Q1. Describe what would be the best instance segmentation model to get the highest precision. Explain why do you think it will be the best performing model.
Ans. I have read about three instance segmentation model. FCIS Mask-RCNN Yolact Yolact++
I have used Mask-RCNN and Yolact for my projects.
**We can also look into the benchmark **
For me Yolact is the best instance segmentation model because it is a single stage detector extension which performs instance segmentation by breaking into subtasks , they forgo explicitly the localisation step.
The network learns to localise masks on its own where visually , spatially and semantically similar instances appear in the prototypes .The number of prototype masks in YOLACT is independent of the number of categories ,this leads to distributed representation in the prototype space , this behaviour leads to following advantages
Some prototype spatially partition the image Some localize the instances Some detect instance contours Some encode position-sensitive directional maps Some do the combo of the above operations
They have many practical advantages with this approach which are mentioned below
Lightweight assembly process due to parallel structure Marginal amount of computational overhead to one-stage detectors like ResNet101[5] Masks quality are high Generic concept of adding of generating prototypes and mask coefficients which could be added to almost any modern object detector
For large objects, the quality of the masks is even better than those of two-stage detectors.
Q.2 List some possible challenges if implementing such model into production. For this question, assume that you will have enough images for training the model.
Challenges:
Localization Failure : If there are too many objects in one spot in a scene, the network can fail to localize each object in its own prototype. In these cases, the network will output something closer to a foreground mask than an instance segmentation for some objects in the group. Suppose we are capturing field images with low resolution(10 meter resolution) and some fields will be small in that region. With 10 meter resolution area of small fields in image would we small. If there are multiple small fields align to each other. Mask of our model going to overlap on each other.

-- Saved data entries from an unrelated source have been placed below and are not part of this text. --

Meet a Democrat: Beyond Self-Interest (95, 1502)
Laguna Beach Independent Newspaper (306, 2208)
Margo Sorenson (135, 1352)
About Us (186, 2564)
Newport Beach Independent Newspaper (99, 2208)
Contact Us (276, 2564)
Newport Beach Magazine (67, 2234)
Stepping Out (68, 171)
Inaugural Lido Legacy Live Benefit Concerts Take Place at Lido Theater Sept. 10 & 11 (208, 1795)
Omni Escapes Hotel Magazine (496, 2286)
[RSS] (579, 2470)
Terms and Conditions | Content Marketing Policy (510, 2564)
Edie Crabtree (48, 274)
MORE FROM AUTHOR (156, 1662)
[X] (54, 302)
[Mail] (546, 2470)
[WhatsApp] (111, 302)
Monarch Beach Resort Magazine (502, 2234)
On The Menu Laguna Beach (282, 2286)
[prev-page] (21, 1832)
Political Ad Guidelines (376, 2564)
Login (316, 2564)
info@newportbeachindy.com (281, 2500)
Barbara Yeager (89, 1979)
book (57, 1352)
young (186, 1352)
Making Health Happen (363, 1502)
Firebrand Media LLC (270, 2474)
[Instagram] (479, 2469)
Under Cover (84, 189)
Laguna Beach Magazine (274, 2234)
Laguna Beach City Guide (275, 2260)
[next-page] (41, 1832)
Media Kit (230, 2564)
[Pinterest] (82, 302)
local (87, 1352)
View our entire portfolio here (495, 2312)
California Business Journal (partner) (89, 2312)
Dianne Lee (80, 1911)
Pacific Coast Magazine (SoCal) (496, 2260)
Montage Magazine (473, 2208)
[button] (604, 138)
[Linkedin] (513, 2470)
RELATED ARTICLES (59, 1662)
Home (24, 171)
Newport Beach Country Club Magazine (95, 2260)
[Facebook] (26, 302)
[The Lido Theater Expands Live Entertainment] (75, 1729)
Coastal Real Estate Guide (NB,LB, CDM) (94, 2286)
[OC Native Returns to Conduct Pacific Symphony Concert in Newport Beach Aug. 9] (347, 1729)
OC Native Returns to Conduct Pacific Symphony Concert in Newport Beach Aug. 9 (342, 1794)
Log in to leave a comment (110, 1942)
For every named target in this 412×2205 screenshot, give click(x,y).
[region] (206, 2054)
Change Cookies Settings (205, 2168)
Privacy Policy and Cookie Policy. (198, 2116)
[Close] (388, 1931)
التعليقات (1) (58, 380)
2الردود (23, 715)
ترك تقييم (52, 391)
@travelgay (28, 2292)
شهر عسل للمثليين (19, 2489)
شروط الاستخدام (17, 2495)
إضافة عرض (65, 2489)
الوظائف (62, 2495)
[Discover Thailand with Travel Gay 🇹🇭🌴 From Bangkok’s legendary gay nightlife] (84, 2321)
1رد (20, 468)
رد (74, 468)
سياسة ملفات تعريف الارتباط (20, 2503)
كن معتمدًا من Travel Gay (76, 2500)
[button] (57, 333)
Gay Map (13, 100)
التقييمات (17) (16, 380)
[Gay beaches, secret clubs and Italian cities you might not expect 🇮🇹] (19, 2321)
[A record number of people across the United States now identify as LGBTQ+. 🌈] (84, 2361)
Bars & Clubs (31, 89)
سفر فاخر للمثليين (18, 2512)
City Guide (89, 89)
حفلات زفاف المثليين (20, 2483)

Leakage : The network leverages the fact that masks are cropped after assembly, and makes no attempt to suppress noise outside of the cropped region. This works fine when the bounding box is accurate, but when it is not, that noise can creep into the instance mask, creating some “leakage” from outside the cropped region. This can also happen when two instances are far away from each other, because the network has learned that it doesn’t need to localize far away instances the cropping will take care of it.
Q.3 Experiment with an instance segmentation model using the images provided (you can do image augmentation) and explain the results. It can be any model (you can re-use anything you have done previously or clone any repo of your choice and use it); it does not need to be the model described in 1). We are not testing precision only; we are going to evaluate how you solve open challenges.
Well above image are the outputs from trained model.
- Lowering the image size results in a large decrease in performance, demonstrating that instance segmentation naturally demands larger images.
- Increasing the image size decreases speed significantly but also increases performance, as expected.
- In addition to the base backbone of ResNet-101 we can also test ResNet-50 and DarkNet-53 to obtain even faster results.
- If higher speeds are preferable then use ResNet-50 or DarkNet-53 instead of lowering the image size, as the performance of these configurations is much better, while only being slightly slower.
- In Mask-rcnn the masks produced in two-stage methods are highly dependent on their region proposals in the first stage since Yolact is one-stage detector even if the model predicts different boxes across frames, the prototypes are not affected, yielding much more temporally stable masks.
As per as my journey on instance segment this is the best architecture which is currently available which balances the trade off between accuracy vs performance.